La scaccia siciliana è la ricetta migliore per festeggiare la festa dei lavoratori. Ma ma siamo davvero sicuri di parlare di lavoro nel modo giusto?
La scaccia siciliana è la ricetta migliore per festeggiare la festa dei lavoratori. Ma ma siamo davvero sicuri di parlare di lavoro nel modo giusto?Il lavoro viene definito dalla nostra Costituzione sia come un diritto che come un dovere. Dovere di contribuire al progresso materiale e spirituale della società attraverso l’attività lavorativa; diritto perché dovrebbe rappresentare quell’attività che genera dignità sociale, che scongiura l’emarginazione e l’esclusione e che ognuno dovrebbe poter svolgere secondo le proprie possibilità e le proprie inclinazioni.
Tralasciando le parti che forse ai tempi della stesura della Costituzione potevano essere ragionevolmente auspicabili e realizzabili (visto il boom economico degli anni successivi), ma che ad oggi sembrano utopistiche e ben slegate dal contesto, riusciamo ancora a pensare al lavoro in questi termini?
Su quale lavoro fondiamo le nostre vite?
Cosa significa dignità sociale, cosa si intende per emarginazione ed esclusione oggi?
Può non essere solo una questione che riguarda l’avere o meno un lavoro?
Ma quel famoso “lavoro qualsiasi”, che si augura a chi non riesce a trovare un lavoro adatto a sé (e allora: “ma ti pare che non trovi un lavoro qualsiasi? Se vuoi lavorare un lavoro lo trovi”), fa in modo che l’emarginazione e l’esclusione non ci tocchino?
Può essere invece che oggi l’emarginazione e l’esclusione siano anche provocati dal lavoro stesso?
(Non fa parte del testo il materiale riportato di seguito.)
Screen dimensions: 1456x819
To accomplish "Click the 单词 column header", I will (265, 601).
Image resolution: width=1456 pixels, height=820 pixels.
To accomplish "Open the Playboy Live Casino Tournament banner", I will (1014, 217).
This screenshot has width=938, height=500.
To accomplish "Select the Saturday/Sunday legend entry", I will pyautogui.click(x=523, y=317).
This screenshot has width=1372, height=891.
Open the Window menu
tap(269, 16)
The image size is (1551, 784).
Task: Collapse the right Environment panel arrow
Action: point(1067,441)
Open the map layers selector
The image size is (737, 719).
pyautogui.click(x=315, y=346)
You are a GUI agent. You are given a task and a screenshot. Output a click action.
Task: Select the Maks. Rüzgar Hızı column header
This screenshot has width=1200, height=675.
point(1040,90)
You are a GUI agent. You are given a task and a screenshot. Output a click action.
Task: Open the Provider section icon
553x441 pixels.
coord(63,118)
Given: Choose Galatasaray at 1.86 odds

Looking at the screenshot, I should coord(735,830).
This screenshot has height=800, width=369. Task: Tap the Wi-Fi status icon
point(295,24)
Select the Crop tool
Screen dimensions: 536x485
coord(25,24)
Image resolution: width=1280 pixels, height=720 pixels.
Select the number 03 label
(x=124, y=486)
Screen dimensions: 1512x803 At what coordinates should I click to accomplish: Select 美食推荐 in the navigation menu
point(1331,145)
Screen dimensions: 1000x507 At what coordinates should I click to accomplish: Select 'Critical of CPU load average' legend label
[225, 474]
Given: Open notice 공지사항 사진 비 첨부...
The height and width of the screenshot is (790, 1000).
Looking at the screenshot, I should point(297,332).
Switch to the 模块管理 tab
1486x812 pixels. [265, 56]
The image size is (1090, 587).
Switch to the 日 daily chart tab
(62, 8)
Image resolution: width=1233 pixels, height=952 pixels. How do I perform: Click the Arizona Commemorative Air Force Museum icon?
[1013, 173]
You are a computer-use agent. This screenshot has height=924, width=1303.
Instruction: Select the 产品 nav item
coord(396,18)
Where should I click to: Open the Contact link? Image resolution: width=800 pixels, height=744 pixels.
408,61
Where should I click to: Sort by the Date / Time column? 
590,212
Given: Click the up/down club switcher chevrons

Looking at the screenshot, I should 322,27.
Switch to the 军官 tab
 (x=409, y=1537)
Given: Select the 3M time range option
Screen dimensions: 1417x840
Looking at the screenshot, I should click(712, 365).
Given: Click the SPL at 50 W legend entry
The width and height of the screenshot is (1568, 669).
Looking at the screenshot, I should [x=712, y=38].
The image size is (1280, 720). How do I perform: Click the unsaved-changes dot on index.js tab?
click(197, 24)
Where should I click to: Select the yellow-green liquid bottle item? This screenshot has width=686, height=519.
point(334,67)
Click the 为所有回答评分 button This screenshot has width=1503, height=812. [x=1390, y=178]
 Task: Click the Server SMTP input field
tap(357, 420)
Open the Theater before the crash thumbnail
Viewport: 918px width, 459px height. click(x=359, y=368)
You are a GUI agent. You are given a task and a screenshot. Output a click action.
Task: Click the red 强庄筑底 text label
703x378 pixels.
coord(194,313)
Per me sì, per la mia esperienza sì, e il gancio fra stato di necessità e lavoro alienante è una condizione dalla quale si esce molto difficilmente. Come per la maggior parte delle cose, unpopular opinion, non basta la forza di volontà. Perché banalmente se uno c’ha fame non c’ha tempo per altro, non ha la forza per ribellarsi. Se uno ha paura spesso non riconosce neanche l’ingiustizia, se uno è oberato di scadenze economiche e familiari l’emarginazione e l’esclusione vengono dopo l’ultimo dei problemi.
Parlerei oggi di dignità del lavoratore, emarginazione ed esclusione generati dal lavoro. Lavorerei sull’eliminazione dello stato di necessità grave che porta non solo ad accettare condizioni allucinanti, ma che porta anche a ringraziare per queste. Parlerei ancora di orari di lavoro selvaggi, di paghe che bastano solo a comprare il cibo giornalmente e per altre poche cose.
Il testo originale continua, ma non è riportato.